La niña ve más allá de la oscuridad del bosque, pero sabe que es imposible. Con aquella pierna rota no alcanzaría a llegar al pueblo. El dolor la hacía llorar, y por más que gritara no se hacía escuchar. Ya dos lunas se habían comido al sol, y dos soles se habían esfumado entre nubes de sangre y cielos de malva. Los altos árboles eran sus guardianes, guardianes que custodiaban a la niña moribunda de la pierna rota.
Se acostó sobre la tierra húmeda, cubierta de hojas podridas y vio el cielo azulado, surcado de nubes blancas que se alargaban hasta perderse de vista. ¿Más allá de la vida habría nubes, cielos hermosos? Y sintió el corazón que se le rompía bajo el peso abrumador y acongojador de su verdad. No tenía más de doce años, y estaba a punto de morir, y lo sabía porque se sentía como se debió sentir su tía Vero que, hacía dos años, murió de neumonía. La pobre tía Vero se puso pálida, los cabellos se le enmarañaron y ya no se movió. Ella podía ver en sus ojos la desdicha y el fantasma de la muerte haciéndole cosquillas que a Verónica le dolían. La tía murió una noche de tormenta. Lo último que hizo fue sonreír y murmurar “Ya viene por mí”. ¿Quién venía por ella?
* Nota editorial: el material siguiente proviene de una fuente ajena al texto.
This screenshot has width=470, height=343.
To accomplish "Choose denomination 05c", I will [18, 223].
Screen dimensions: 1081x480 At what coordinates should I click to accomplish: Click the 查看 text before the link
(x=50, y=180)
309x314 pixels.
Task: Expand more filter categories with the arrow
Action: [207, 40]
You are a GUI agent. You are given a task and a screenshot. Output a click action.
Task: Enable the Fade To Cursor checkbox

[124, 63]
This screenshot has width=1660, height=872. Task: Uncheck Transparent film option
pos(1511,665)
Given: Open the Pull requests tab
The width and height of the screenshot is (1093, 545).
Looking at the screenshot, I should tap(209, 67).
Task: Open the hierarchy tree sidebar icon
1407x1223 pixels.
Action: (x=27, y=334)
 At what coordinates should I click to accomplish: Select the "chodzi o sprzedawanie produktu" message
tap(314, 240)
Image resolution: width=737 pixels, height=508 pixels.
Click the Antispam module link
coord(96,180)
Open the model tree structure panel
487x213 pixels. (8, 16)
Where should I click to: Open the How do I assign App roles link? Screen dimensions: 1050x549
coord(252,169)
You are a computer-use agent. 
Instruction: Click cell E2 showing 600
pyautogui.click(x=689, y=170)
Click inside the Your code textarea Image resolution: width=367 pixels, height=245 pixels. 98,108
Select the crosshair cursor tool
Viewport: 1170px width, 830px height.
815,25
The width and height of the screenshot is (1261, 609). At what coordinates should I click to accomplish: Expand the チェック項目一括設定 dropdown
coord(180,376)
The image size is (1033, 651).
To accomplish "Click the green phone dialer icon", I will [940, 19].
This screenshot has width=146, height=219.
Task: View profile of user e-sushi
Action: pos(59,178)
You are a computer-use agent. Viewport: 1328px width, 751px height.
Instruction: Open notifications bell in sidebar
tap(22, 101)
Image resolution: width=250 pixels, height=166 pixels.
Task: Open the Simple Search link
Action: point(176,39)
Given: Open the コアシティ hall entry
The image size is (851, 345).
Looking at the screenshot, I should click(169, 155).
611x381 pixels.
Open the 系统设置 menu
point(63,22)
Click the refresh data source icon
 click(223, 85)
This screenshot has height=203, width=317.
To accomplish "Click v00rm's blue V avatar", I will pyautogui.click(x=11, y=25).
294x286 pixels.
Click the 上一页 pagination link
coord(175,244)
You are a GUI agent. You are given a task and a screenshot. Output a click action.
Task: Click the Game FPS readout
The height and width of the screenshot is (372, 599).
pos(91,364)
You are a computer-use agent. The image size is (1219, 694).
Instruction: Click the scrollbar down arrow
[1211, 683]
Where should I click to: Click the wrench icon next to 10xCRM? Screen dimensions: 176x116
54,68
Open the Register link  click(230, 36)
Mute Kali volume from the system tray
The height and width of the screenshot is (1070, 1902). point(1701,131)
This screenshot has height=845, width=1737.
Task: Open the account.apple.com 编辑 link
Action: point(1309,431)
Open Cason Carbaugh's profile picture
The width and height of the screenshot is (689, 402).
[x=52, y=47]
Nunca lo supieron.
Pero ahora, en su lecho (de hojas muertas, de tierra húmeda) se dio cuenta que tal vez lo sabría. La noche avanzó y sus ojos se perdieron en el mar de oscuridad llena de personitas que brillaban. Eran personitas que iban corriendo a la sonrisa de la noche… Siempre lo pensó así. El frío se apodero de ella, y comenzó a temblar. Si pensaba en los veranos en su pueblo, o cuando la llevaban a Acapulco, el frío no hallaba por dónde meterse. Eso era algo.
Las horas pasaron y el cuerpo se le entumía, aunque dentro reinaba el mar y su calor tropical. Un sueño pesado comenzó a abrazarla, y ella se dejó llevar. ¿Qué podría pasar si se dejaba seducir por la sensación de seda? Las oleadas le entraban a la cabeza, se regaban, se volvían grandes y luego pequeñas. Cerró los ojos y se sintió en su cama pequeña, caliente, y se removió en sus sabanas. Su madre le beso la mejilla, le deseo un descanso placido y durmió.
A la mañana siguiente el pueblo entero, que llevaba dos días en su busca, la encontró con los ojos abiertos de espanto y un grito inmortalizado en su cara. Había rasgado el piso y le faltaba un ojo. Su madre se tiró a su lado, llorando, acarició su mejilla sintiendo que la vida se le acababa en ese momento. Le aparto los cabellos negros, le beso la mejilla y le dijo en voz baja “Descansa bien, mi niña” y se lanzó a los brazos de su marido que le daban el consuelo del culpable, el abrazo de Judas.